(Beginning of TASK INPUTS)
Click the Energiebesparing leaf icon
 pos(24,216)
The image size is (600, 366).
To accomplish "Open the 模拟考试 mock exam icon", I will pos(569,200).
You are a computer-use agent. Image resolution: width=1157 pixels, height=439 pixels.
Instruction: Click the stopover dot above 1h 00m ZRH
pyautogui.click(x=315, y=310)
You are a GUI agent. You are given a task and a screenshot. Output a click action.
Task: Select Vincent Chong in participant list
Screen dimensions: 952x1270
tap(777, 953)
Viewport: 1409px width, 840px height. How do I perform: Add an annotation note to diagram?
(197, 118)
(End of TASK INPUTS)
(Beginning of TASK INPUTS)
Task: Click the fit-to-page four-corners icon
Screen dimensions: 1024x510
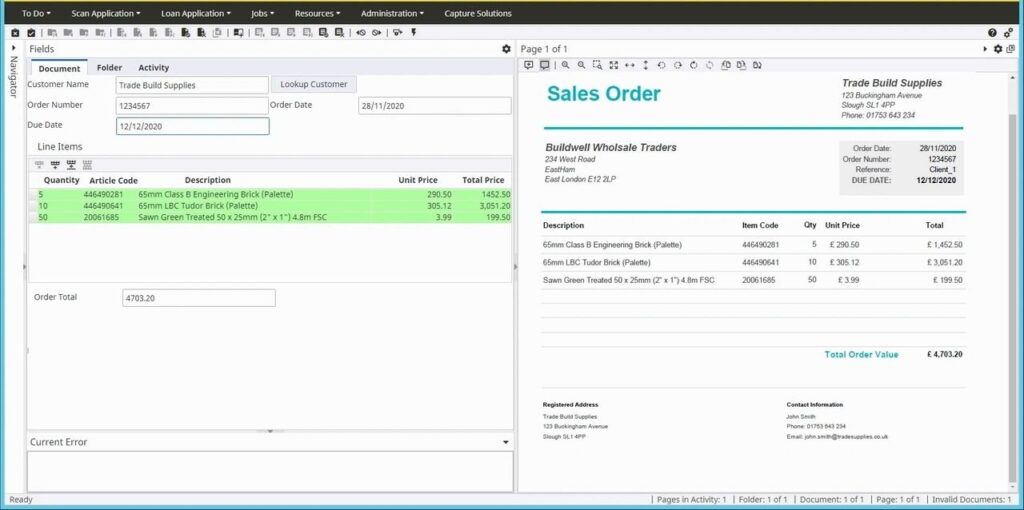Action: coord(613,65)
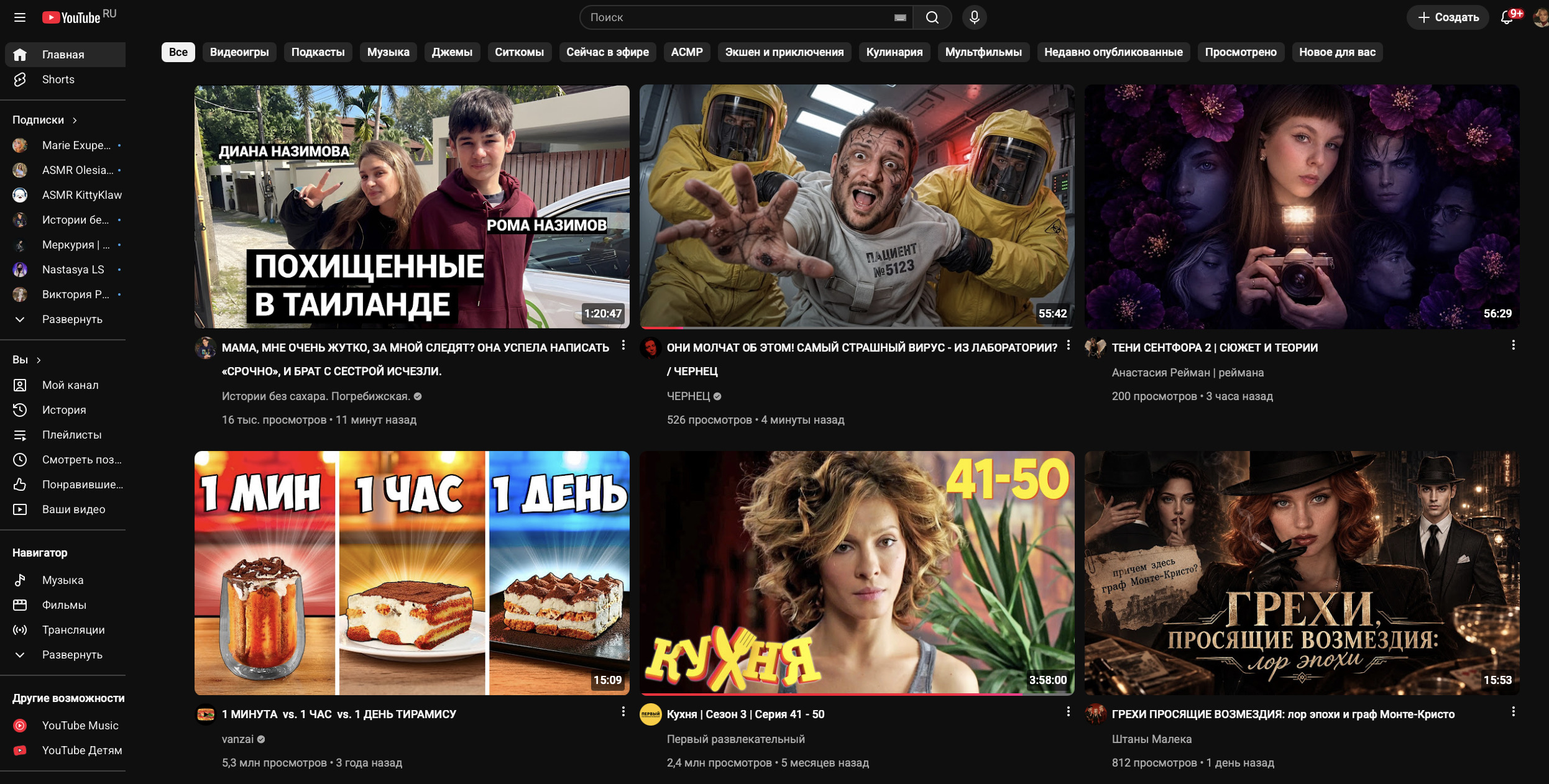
(End of TASK INPUTS)
(Beginning of TASK INPUTS)
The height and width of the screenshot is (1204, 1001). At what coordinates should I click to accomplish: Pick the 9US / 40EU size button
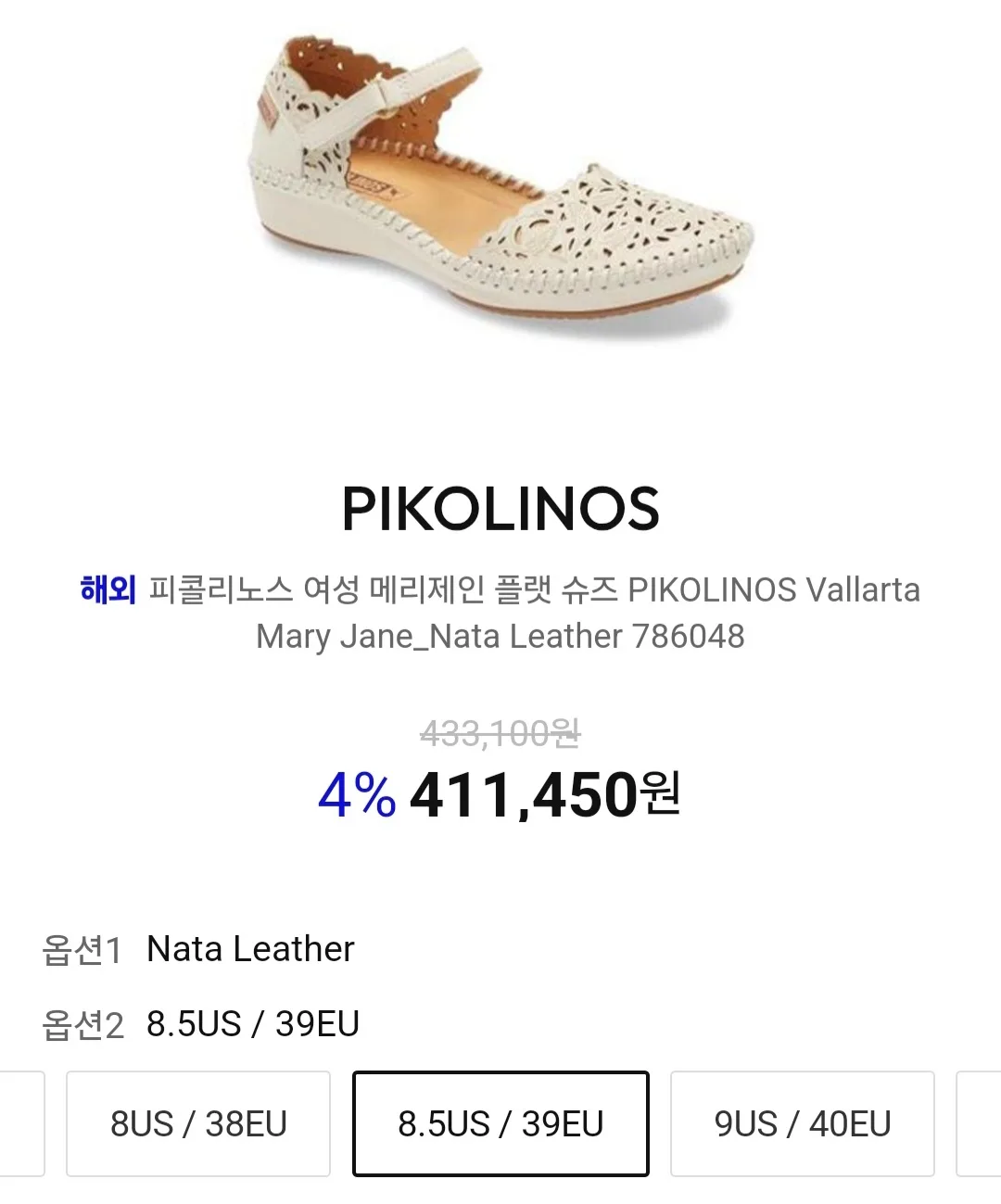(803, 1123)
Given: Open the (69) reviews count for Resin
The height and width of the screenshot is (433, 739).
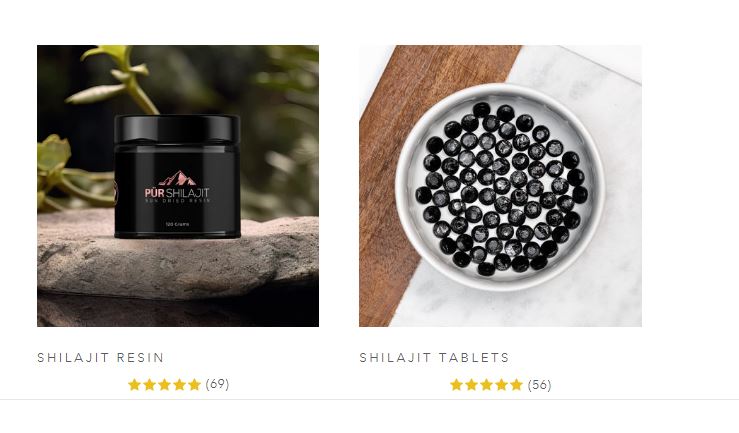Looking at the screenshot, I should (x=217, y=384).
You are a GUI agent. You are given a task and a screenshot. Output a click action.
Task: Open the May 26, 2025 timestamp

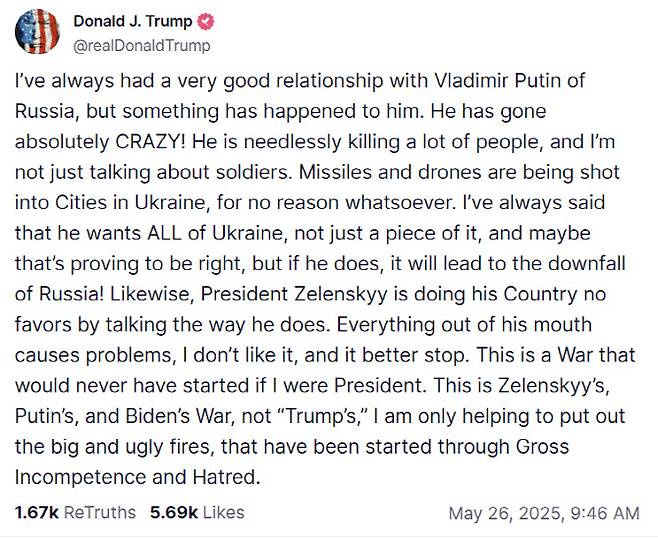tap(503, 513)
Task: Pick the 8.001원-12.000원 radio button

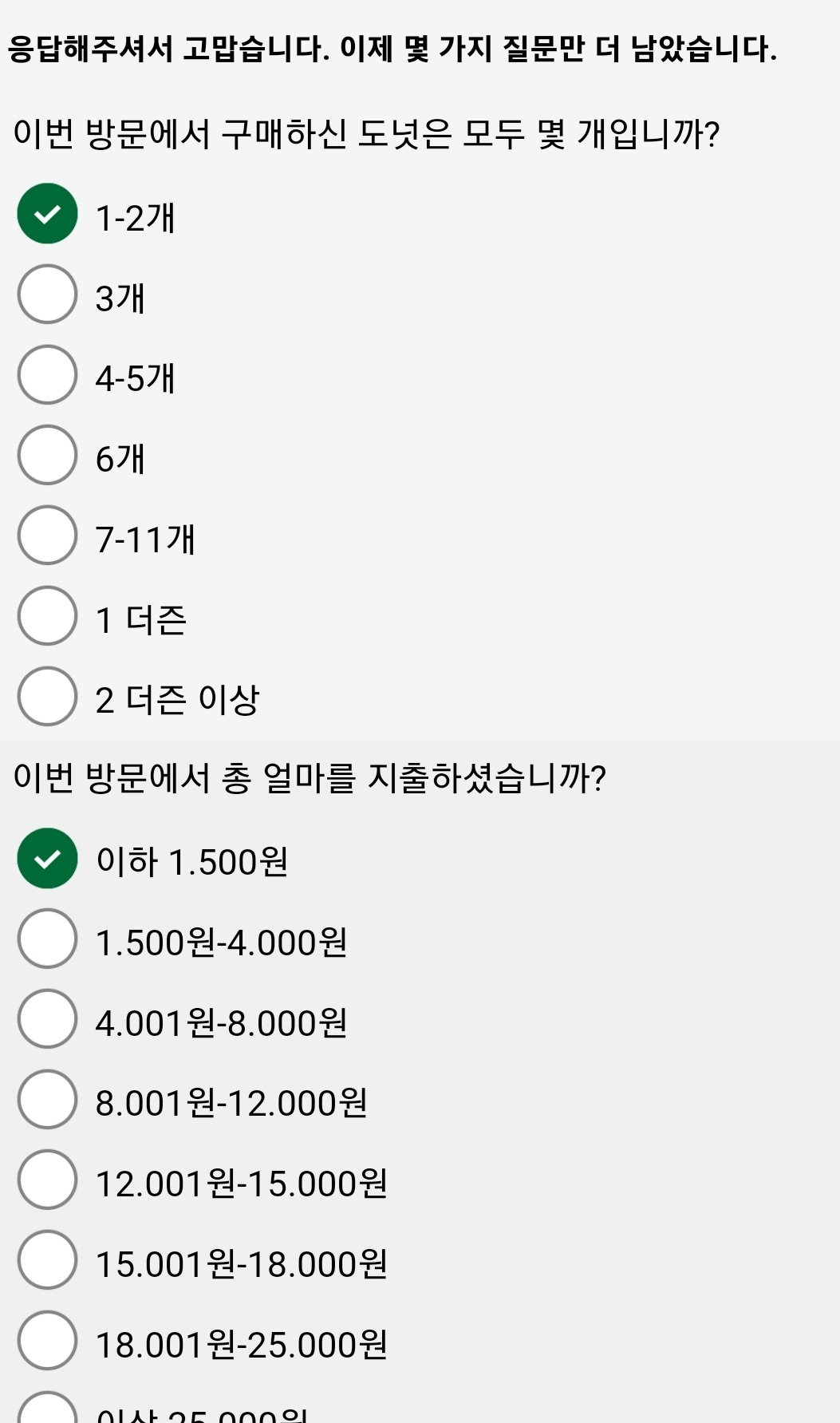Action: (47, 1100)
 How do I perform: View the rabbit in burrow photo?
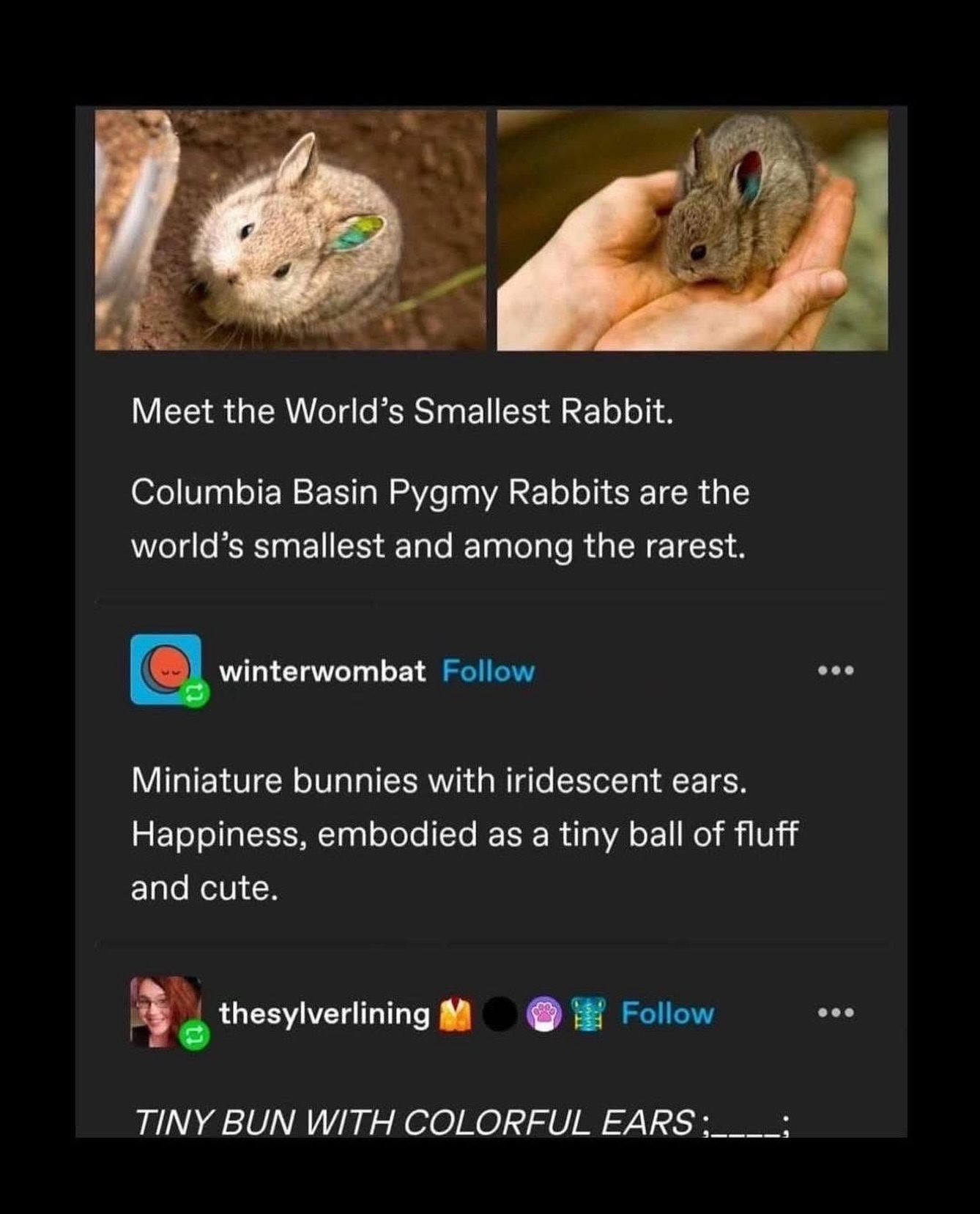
(End of TASK INPUTS)
▶ AIM OF THE TASK:
Using the data above, transcribe exactly the lines between those containing "Given: Open the (69) reviews count for Resin" and "How do I perform: View", inclusive, and leave every picture behind.

▶ EXERCISE ANSWER:
Given: Open the (69) reviews count for Resin
The height and width of the screenshot is (433, 739).
Looking at the screenshot, I should (x=217, y=384).
You are a GUI agent. You are given a task and a screenshot. Output a click action.
Task: Open the May 26, 2025 timestamp

tap(503, 513)
Task: Pick the 8.001원-12.000원 radio button

Action: (47, 1100)
 How do I perform: View the rabbit in burrow photo?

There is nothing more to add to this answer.